Finalmente, “La evaluación, además pasa a ser un elemento vivo con una causalidad y una aportación para el alumno. Evaluar no es “demostrar” sino “perfeccionar” y “reflexionar”. La evaluación debería convertirse en un proceso reflexivo donde el que aprende toma conciencia de sì mismo y de sus metas y el que enseña se convierte en guía que orienta hacia el logro de unos objetivos culturales y formativos.” M. Inmaculada Bordas, Flor A Cabrera
Resultan ser incoherentes los planteamientos de estrategias constructivistas y la carga de contenidos propuestos por nuestro currìculum, ya que los ejemplos que se proponen para una actividad significativa suelen limitarse a pocos conceptos para que pueda ejecutarse en un tiempo clase, pero si aplicáramos estos procedimientos para cada contenido que está planteado por área, el tiempo no sería conveniente. Aquí vemos que también es incoherente lo que plantean las instituciones educativas, en este caso a nivel superior, en sus programas, sobre el tiempo para agotar una gran cantidad de contenidos utilizando estrategias que desarrollen el pensamiento crítico y creativo del sujeto. Del mismo modo, vemos como hacemos experimentos en nuestras aulas tratando de cambiar nuestras prácticas y como al final terminamos evaluando de modo tradicional.

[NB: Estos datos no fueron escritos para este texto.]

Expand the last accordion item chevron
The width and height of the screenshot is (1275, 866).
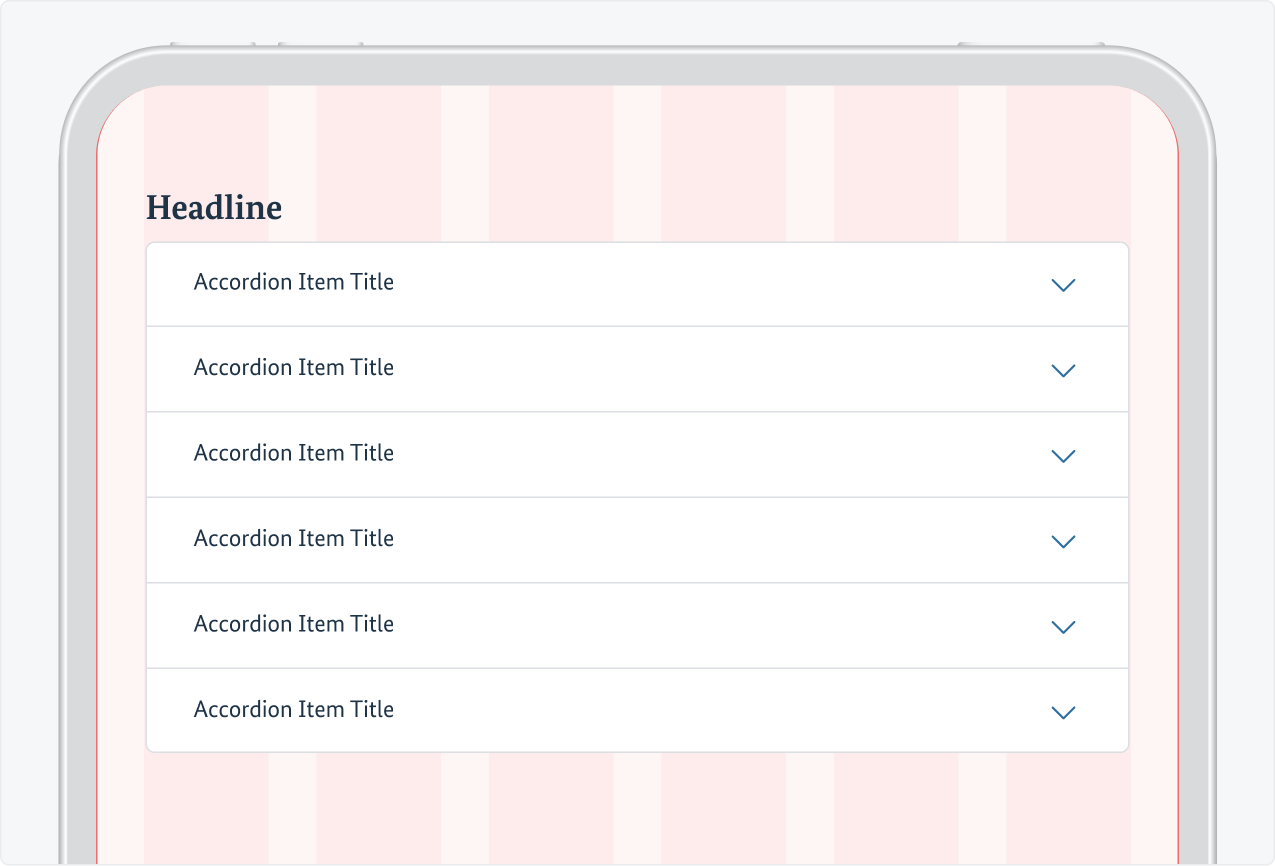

“evaluar el mismo contenido con distintas técnicas: una actividad de evaluación es parcial en cuanto a la naturaleza y amplitud de relaciones del significado que explora, es previsible que el alumno y la alumna disponga de otras relaciones significativas que el instrumento o procedimiento de evaluación que se utiliza no logra alcanzar” M. Inmaculada Bordas, Flor A Cabrera, Estrategias de evaluación de los aprendizajes centrado en el proceso.
Con esta implicación de la evaluación planteada y los postulados sobre las características del aprendizaje significativo, se necesita un tiempo y una limitación de contenidos para que esto pueda lograrse.
Qué interesante sería tener comentarios como los que fueron recogidos en esta investigación de Lidia F. Ruiz y Lizabeth Pachano “Modelo teórico de evaluación constructivista” después de que hayamos logrado cambiar nuestros esquemas y se consigan las condiciones necesarias para implementar este proceso en nuestras aulas.
“Estaba desorientado porque no había tenido clases en donde pudiera participar tan activamente y comprendí la necesidad de discutir los contenidos para encontrarle su importancia”.
“Me di cuenta de lo importante que es asistir a clase todos los días y no sólo venir a presentar la materia”.
“Con la participación activa en clase me sentí con ánimo de prepararme para que mis ideas fueran tomadas en cuenta por el resto de mis compañeros”
Sin embargo, personalmente pienso que cada uno de nosotros irá haciendo cambios poco a poco dentro de nuestras posibilidades y con los medios que tenemos a nuestro alcance, con la intención de mejorar la calidad del aprendizaje de nuestros estudiantes, siempre y cuando también nuestra actitud abierta a los cambios se fortalezca en este proceso de capacitación.